This Amazing Stat Suggests the Trump Bump Will Continue

March 2, 2017, 10:00 PM UTC
President Trump Delivers First Address To Joint Session Of Congress
U.S. President Donald Trump, center, pauses as U.S. Vice President Mike Pence, left, and U.S. House Speaker Paul Ryan, a Republican from Wisconsin, applaud during a joint session of Congress in Washington, D.C., U.S., on Tuesday, Feb. 28, 2017. Trump will press Congress to carry out his priorities for replacing Obamacare, jump-starting the economy and bolstering the nation's defenses in an address eagerly awaited by lawmakers, investors and the public who want greater clarity on his policy agenda.
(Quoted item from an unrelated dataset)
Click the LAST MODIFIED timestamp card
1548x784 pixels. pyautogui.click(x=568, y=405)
Photographer: Jim Lo Scalzo/Pool via Bloomberg
Photograph Jim Lo Scalzo—Pool via Bloomberg

On Tuesday, during Donald Trump’s Congressional address, the president took credit for helping to boost the stock market nearly $3 trillion since the election.
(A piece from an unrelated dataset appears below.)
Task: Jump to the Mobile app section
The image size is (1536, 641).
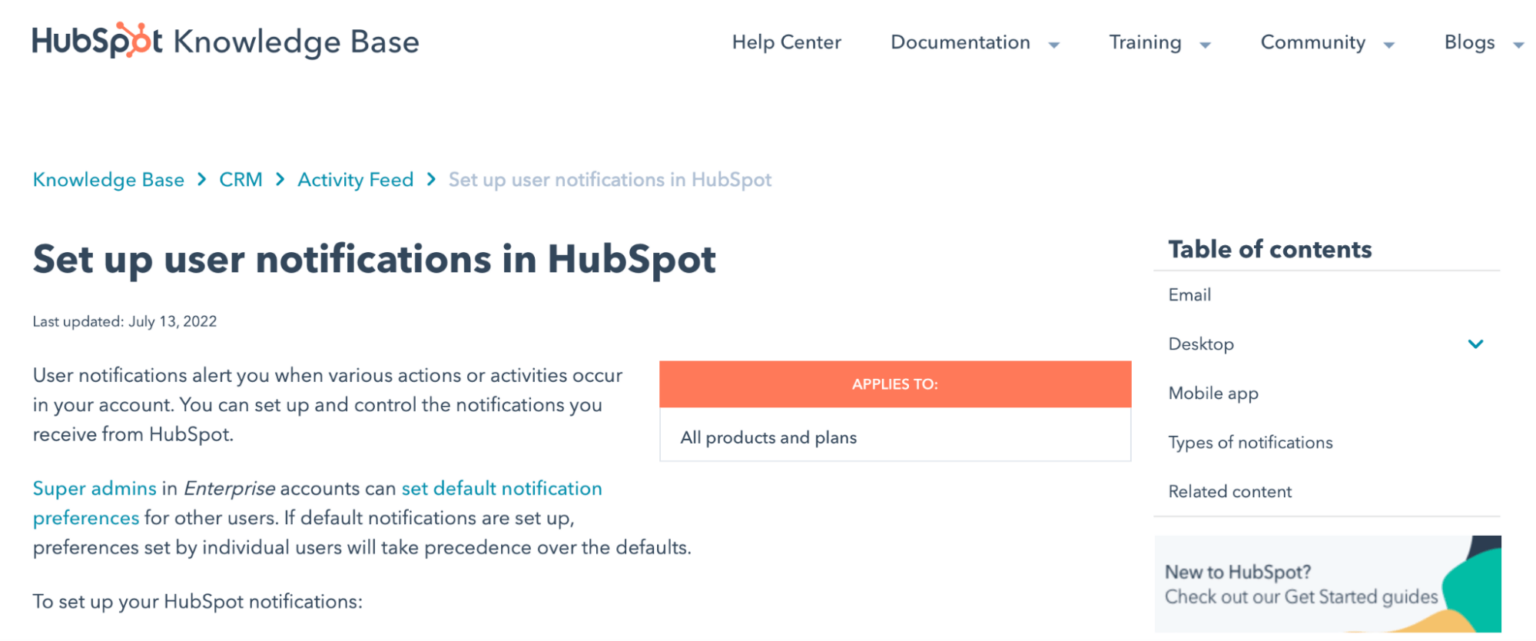Action: (1213, 393)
President Trump may be able to take credit for a good deal more. And if history is any guide Thursday’s more than 100 point drop in the Dow Jones industrial average will only be a temporary dip.

Sam Stovall, the chief stock market strategist of Standard & Poors, wrote on Wednesday morning, if you look at historical trends the stock market, which is already up roughly 6% this year, is likely to keep going higher.

The reason has to do with January and February, and momentum.

The S&P 500 saw a 1.8% gain in January and 3.7% bump in February. Stovall says that marks the 27 time since 1945 that the index rose in both months. Every time that has happened, the S&P has ended up the year in the black. And within those years, the index rose over the course of the remaining 10 months of the year, with the only exceptions being 1987, which was ravaged by the stock crash, and 2011, which ended down but was an essentially flat year. Then there was last year, when the S&P 500 fell 6% in the first two months of the year, but the market went up to end the year up 13%

So it doesn’t happen all the time.

Nonetheless, in those years when January and February has been up, the average return for the entire year has been 24%, or 18 percentage points higher than where we are now. If copy that average, the Dow could end the year pretty close to 24,000. We just past 21,000.

Some have warned that Trump should be wary of taking credit for the stock market gains, because when the Dow falls he may have to take responsibility for that as well. But it looks like, at least for now, there will be more credit to take than blame.